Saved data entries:
********************

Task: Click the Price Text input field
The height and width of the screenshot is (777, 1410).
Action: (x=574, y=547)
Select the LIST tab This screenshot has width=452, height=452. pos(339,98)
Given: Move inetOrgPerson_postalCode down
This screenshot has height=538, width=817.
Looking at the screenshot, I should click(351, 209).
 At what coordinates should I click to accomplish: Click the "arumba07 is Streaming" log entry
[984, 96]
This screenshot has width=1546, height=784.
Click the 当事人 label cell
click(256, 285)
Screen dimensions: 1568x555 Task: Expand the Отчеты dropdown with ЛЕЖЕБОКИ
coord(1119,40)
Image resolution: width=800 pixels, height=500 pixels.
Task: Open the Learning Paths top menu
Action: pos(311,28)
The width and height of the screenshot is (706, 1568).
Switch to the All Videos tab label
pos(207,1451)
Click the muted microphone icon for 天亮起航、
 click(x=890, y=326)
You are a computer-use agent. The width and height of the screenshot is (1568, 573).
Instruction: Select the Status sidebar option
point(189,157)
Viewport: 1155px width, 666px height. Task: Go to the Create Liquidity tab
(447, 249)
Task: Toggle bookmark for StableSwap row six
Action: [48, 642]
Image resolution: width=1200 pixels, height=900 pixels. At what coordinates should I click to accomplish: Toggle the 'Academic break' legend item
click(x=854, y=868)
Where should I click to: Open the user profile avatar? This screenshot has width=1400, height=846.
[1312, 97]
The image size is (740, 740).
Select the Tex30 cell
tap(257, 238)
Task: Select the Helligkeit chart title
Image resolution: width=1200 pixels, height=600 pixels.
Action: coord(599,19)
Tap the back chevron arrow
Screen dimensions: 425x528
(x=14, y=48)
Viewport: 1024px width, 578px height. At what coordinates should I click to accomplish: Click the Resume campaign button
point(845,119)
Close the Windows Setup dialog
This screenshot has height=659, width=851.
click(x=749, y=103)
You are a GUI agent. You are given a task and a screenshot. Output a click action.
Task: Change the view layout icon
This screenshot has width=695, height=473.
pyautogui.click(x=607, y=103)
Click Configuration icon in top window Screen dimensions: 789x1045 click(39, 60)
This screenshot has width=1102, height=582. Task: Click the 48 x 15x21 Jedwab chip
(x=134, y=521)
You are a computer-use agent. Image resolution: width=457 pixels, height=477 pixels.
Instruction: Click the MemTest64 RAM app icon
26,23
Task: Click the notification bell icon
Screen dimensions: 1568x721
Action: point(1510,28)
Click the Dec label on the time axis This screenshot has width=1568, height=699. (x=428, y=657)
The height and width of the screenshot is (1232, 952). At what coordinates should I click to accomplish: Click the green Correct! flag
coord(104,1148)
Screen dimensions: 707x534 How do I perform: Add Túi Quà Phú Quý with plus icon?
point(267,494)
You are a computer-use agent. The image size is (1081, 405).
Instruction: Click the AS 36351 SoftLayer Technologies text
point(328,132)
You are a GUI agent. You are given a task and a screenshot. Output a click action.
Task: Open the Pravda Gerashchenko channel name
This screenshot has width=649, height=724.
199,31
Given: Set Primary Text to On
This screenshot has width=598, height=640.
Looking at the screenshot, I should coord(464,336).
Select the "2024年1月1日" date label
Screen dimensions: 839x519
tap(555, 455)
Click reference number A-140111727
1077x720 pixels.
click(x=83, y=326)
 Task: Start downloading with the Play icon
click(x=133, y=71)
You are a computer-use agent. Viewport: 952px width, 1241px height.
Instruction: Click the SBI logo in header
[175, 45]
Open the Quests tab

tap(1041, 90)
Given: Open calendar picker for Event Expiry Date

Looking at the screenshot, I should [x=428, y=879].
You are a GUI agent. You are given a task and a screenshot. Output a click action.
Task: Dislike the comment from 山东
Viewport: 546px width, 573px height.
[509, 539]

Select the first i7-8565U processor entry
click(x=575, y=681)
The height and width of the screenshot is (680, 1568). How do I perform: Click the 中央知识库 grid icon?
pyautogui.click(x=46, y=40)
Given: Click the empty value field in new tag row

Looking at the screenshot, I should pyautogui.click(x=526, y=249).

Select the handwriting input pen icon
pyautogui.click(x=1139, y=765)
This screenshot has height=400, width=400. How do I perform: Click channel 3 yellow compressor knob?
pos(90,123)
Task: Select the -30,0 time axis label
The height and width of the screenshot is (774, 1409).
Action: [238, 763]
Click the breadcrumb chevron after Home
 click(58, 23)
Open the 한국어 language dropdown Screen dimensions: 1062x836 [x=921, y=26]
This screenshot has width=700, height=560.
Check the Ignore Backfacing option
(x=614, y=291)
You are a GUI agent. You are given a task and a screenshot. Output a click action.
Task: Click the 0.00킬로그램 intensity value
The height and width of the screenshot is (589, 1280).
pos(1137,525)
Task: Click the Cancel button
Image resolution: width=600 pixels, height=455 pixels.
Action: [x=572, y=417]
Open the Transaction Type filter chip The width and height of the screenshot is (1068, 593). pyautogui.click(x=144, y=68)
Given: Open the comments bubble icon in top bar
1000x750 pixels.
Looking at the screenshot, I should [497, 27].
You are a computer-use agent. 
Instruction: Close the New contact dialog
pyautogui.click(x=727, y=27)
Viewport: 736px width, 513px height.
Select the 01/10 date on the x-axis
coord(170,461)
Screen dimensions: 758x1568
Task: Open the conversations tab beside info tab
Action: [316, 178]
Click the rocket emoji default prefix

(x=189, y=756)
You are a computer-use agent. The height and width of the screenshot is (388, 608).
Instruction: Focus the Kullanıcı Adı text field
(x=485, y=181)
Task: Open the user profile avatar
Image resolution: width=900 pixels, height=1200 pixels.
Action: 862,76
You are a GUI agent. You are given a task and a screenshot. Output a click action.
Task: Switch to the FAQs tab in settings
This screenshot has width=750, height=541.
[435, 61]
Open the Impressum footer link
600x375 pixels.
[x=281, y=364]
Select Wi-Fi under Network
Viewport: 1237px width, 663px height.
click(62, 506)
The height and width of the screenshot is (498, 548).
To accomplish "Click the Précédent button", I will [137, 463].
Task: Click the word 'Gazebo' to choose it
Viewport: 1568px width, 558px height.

********************

** Task statement **
Print the records once more, exactly as written.

** Output below **
Task: Click the Price Text input field
The height and width of the screenshot is (777, 1410).
Action: (x=574, y=547)
Select the LIST tab This screenshot has width=452, height=452. pos(339,98)
Given: Move inetOrgPerson_postalCode down
This screenshot has height=538, width=817.
Looking at the screenshot, I should click(351, 209).
 At what coordinates should I click to accomplish: Click the "arumba07 is Streaming" log entry
[984, 96]
This screenshot has width=1546, height=784.
Click the 当事人 label cell
click(256, 285)
Screen dimensions: 1568x555 Task: Expand the Отчеты dropdown with ЛЕЖЕБОКИ
coord(1119,40)
Image resolution: width=800 pixels, height=500 pixels.
Task: Open the Learning Paths top menu
Action: pos(311,28)
The width and height of the screenshot is (706, 1568).
Switch to the All Videos tab label
pos(207,1451)
Click the muted microphone icon for 天亮起航、
 click(x=890, y=326)
You are a computer-use agent. The width and height of the screenshot is (1568, 573).
Instruction: Select the Status sidebar option
point(189,157)
Viewport: 1155px width, 666px height. Task: Go to the Create Liquidity tab
(447, 249)
Task: Toggle bookmark for StableSwap row six
Action: [48, 642]
Image resolution: width=1200 pixels, height=900 pixels. At what coordinates should I click to accomplish: Toggle the 'Academic break' legend item
click(x=854, y=868)
Where should I click to: Open the user profile avatar? This screenshot has width=1400, height=846.
[1312, 97]
The image size is (740, 740).
Select the Tex30 cell
tap(257, 238)
Task: Select the Helligkeit chart title
Image resolution: width=1200 pixels, height=600 pixels.
Action: coord(599,19)
Tap the back chevron arrow
Screen dimensions: 425x528
(x=14, y=48)
Viewport: 1024px width, 578px height. At what coordinates should I click to accomplish: Click the Resume campaign button
point(845,119)
Close the Windows Setup dialog
This screenshot has height=659, width=851.
click(x=749, y=103)
You are a GUI agent. You are given a task and a screenshot. Output a click action.
Task: Change the view layout icon
This screenshot has width=695, height=473.
pyautogui.click(x=607, y=103)
Click Configuration icon in top window Screen dimensions: 789x1045 click(39, 60)
This screenshot has width=1102, height=582. Task: Click the 48 x 15x21 Jedwab chip
(x=134, y=521)
You are a computer-use agent. Image resolution: width=457 pixels, height=477 pixels.
Instruction: Click the MemTest64 RAM app icon
26,23
Task: Click the notification bell icon
Screen dimensions: 1568x721
Action: point(1510,28)
Click the Dec label on the time axis This screenshot has width=1568, height=699. (x=428, y=657)
The height and width of the screenshot is (1232, 952). At what coordinates should I click to accomplish: Click the green Correct! flag
coord(104,1148)
Screen dimensions: 707x534 How do I perform: Add Túi Quà Phú Quý with plus icon?
point(267,494)
You are a computer-use agent. The image size is (1081, 405).
Instruction: Click the AS 36351 SoftLayer Technologies text
point(328,132)
You are a GUI agent. You are given a task and a screenshot. Output a click action.
Task: Open the Pravda Gerashchenko channel name
This screenshot has width=649, height=724.
199,31
Given: Set Primary Text to On
This screenshot has width=598, height=640.
Looking at the screenshot, I should coord(464,336).
Select the "2024年1月1日" date label
Screen dimensions: 839x519
tap(555, 455)
Click reference number A-140111727
1077x720 pixels.
click(x=83, y=326)
 Task: Start downloading with the Play icon
click(x=133, y=71)
You are a computer-use agent. Viewport: 952px width, 1241px height.
Instruction: Click the SBI logo in header
[175, 45]
Open the Quests tab

tap(1041, 90)
Given: Open calendar picker for Event Expiry Date

Looking at the screenshot, I should [x=428, y=879].
You are a GUI agent. You are given a task and a screenshot. Output a click action.
Task: Dislike the comment from 山东
Viewport: 546px width, 573px height.
[509, 539]

Select the first i7-8565U processor entry
click(x=575, y=681)
The height and width of the screenshot is (680, 1568). How do I perform: Click the 中央知识库 grid icon?
pyautogui.click(x=46, y=40)
Given: Click the empty value field in new tag row

Looking at the screenshot, I should pyautogui.click(x=526, y=249).

Select the handwriting input pen icon
pyautogui.click(x=1139, y=765)
This screenshot has height=400, width=400. How do I perform: Click channel 3 yellow compressor knob?
pos(90,123)
Task: Select the -30,0 time axis label
The height and width of the screenshot is (774, 1409).
Action: [238, 763]
Click the breadcrumb chevron after Home
 click(58, 23)
Open the 한국어 language dropdown Screen dimensions: 1062x836 [x=921, y=26]
This screenshot has width=700, height=560.
Check the Ignore Backfacing option
(x=614, y=291)
You are a GUI agent. You are given a task and a screenshot. Output a click action.
Task: Click the 0.00킬로그램 intensity value
The height and width of the screenshot is (589, 1280).
pos(1137,525)
Task: Click the Cancel button
Image resolution: width=600 pixels, height=455 pixels.
Action: [x=572, y=417]
Open the Transaction Type filter chip The width and height of the screenshot is (1068, 593). pyautogui.click(x=144, y=68)
Given: Open the comments bubble icon in top bar
1000x750 pixels.
Looking at the screenshot, I should [497, 27].
You are a computer-use agent. 
Instruction: Close the New contact dialog
pyautogui.click(x=727, y=27)
Viewport: 736px width, 513px height.
Select the 01/10 date on the x-axis
coord(170,461)
Screen dimensions: 758x1568
Task: Open the conversations tab beside info tab
Action: [316, 178]
Click the rocket emoji default prefix

(x=189, y=756)
You are a computer-use agent. The height and width of the screenshot is (388, 608).
Instruction: Focus the Kullanıcı Adı text field
(x=485, y=181)
Task: Open the user profile avatar
Image resolution: width=900 pixels, height=1200 pixels.
Action: 862,76
You are a GUI agent. You are given a task and a screenshot. Output a click action.
Task: Switch to the FAQs tab in settings
This screenshot has width=750, height=541.
[435, 61]
Open the Impressum footer link
600x375 pixels.
[x=281, y=364]
Select Wi-Fi under Network
Viewport: 1237px width, 663px height.
click(62, 506)
The height and width of the screenshot is (498, 548).
To accomplish "Click the Précédent button", I will [137, 463].
Task: Click the word 'Gazebo' to choose it
Viewport: 1568px width, 558px height.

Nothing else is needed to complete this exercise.